An unusual unit of measurement is a unit of measurement that does not form part of a coherent system of measurement; especially in that its exact quantity may not be well known or that it may be an inconvenient multiple or fraction of base units in such systems. This definition is deliberately not exact since it might seem to encompass units such as the week or the light-year which are quite "usual" in the sense they are often used; if they are used out of context, they may be "unusual", as demonstrated by the Furlong/Firkin/Fortnight (FFF) system of units.
One rack unit (U) is 1.75 inches (44.45 mm) and is used to measure rack-mountable audiovisual and computing equipment. Rack units are typically denoted without a space between the number of units and the 'U'. Thus a 4U server enclosure (case) is seven inches (177.8 mm) high.
The hand is a non-SI unit of length equal to exactly 4 inches (101.6 mm). It is normally used to measure the height of horses in some English-speaking countries, including Australia, Canada, the United Kingdom, Ireland and the United States.
The light-nanosecond was popularized as a unit of distance by Grace Hopper as the distance which a photon could travel in one thousand-millionth of a second (roughly 30 cm or one foot): "The speed of light is one foot per nanosecond." In her speaking engagements, she was well known for passing out light-nanoseconds of wire to the audience, and contrasting it with light-microseconds (a coil of wire 1,000 times as long) and light-picoseconds (the size of ground black pepper). Over the course of her life, she found many uses for this visual aid, including demonstrating the waste of sub-optimal programming, illustrating advances in computer speed, and simply giving young scientists and policy makers the ability to conceptualize the magnitude of very large and small numbers.
A metric foot (defined as 300 mm) has been used occasionally in the UK but has never been an official unit.
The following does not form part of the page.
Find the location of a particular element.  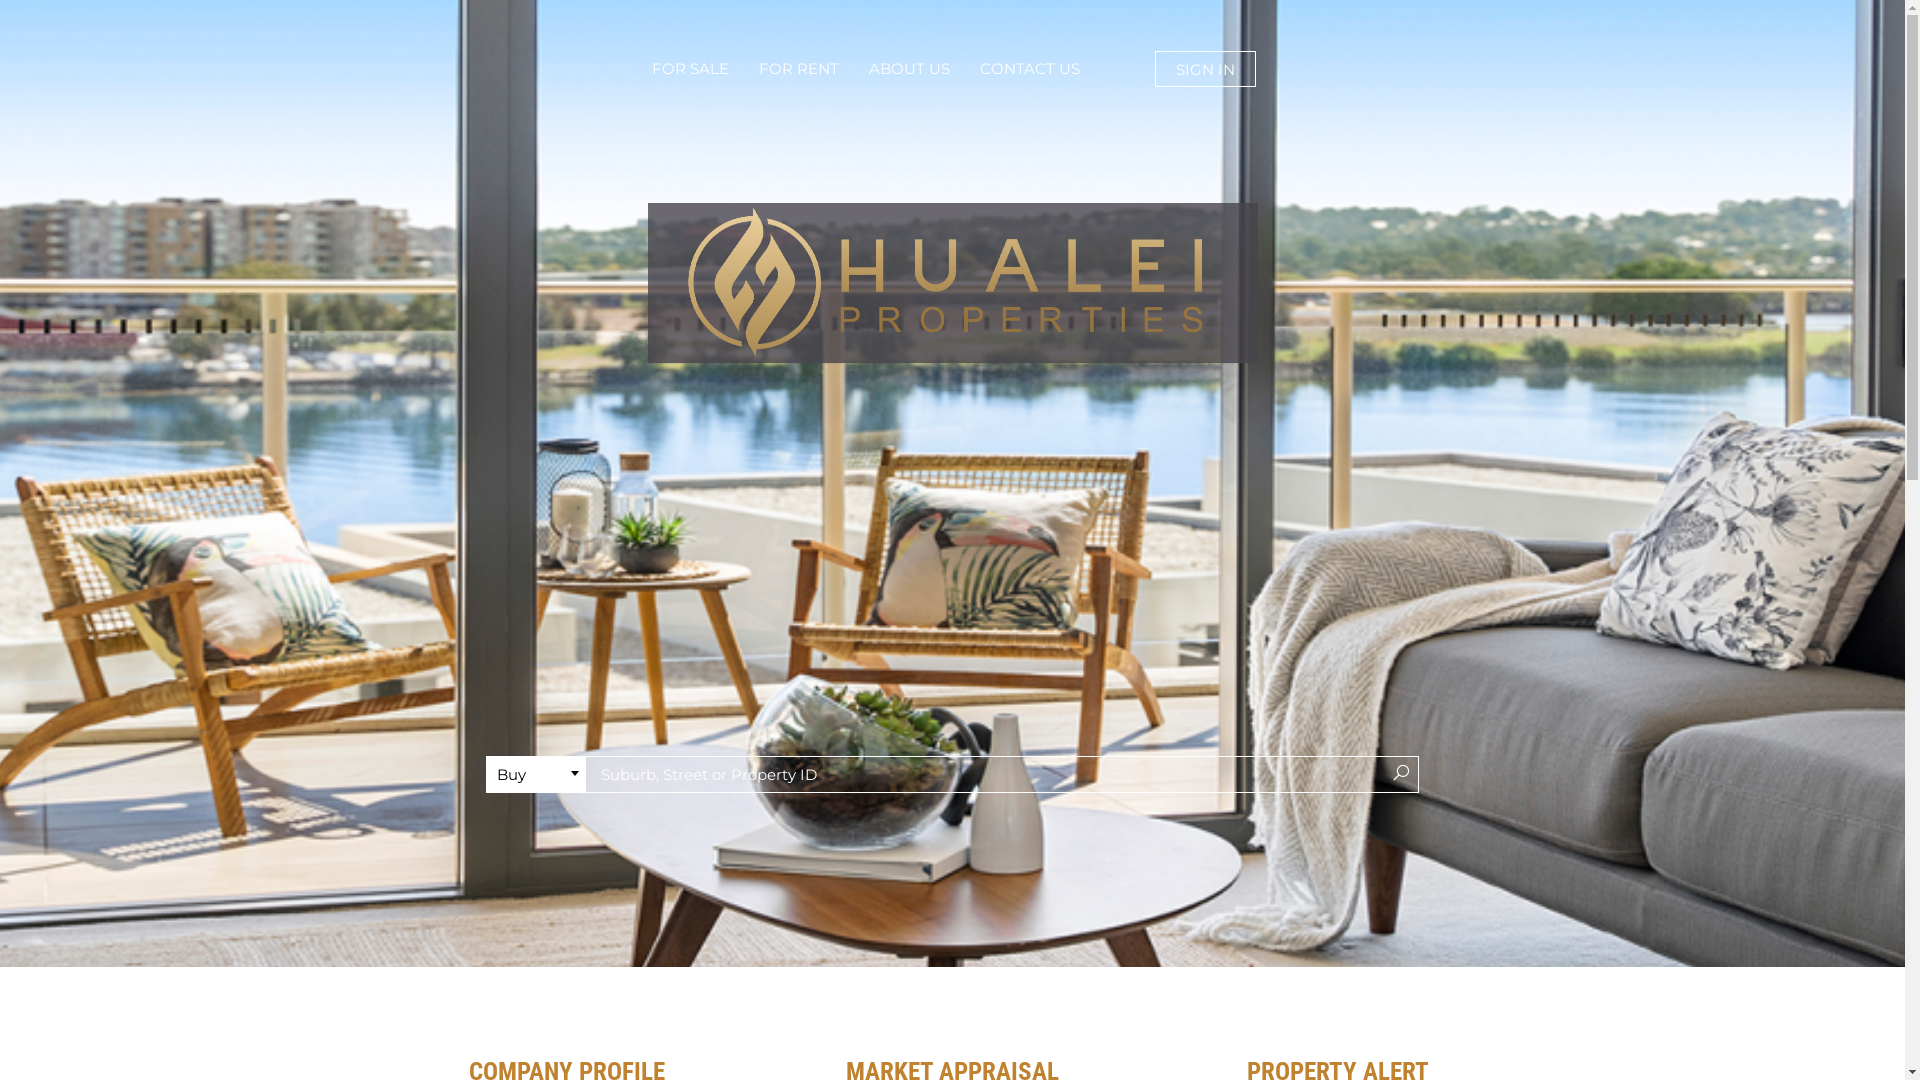

SIGN IN is located at coordinates (1206, 69).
Horses are used to measure distances in horse racing – a horse length (shortened to merely a length when the context makes it obvious) equals roughly 8 feet or 2.4 metres. Shorter distances are measured in fractions of a horse length; also common are measurements of a full or fraction of a head, a neck, or a nose. "Neck and neck" is an example of a linguistic Siamese twin which refers to the neck as a unit of measurement in horse racing.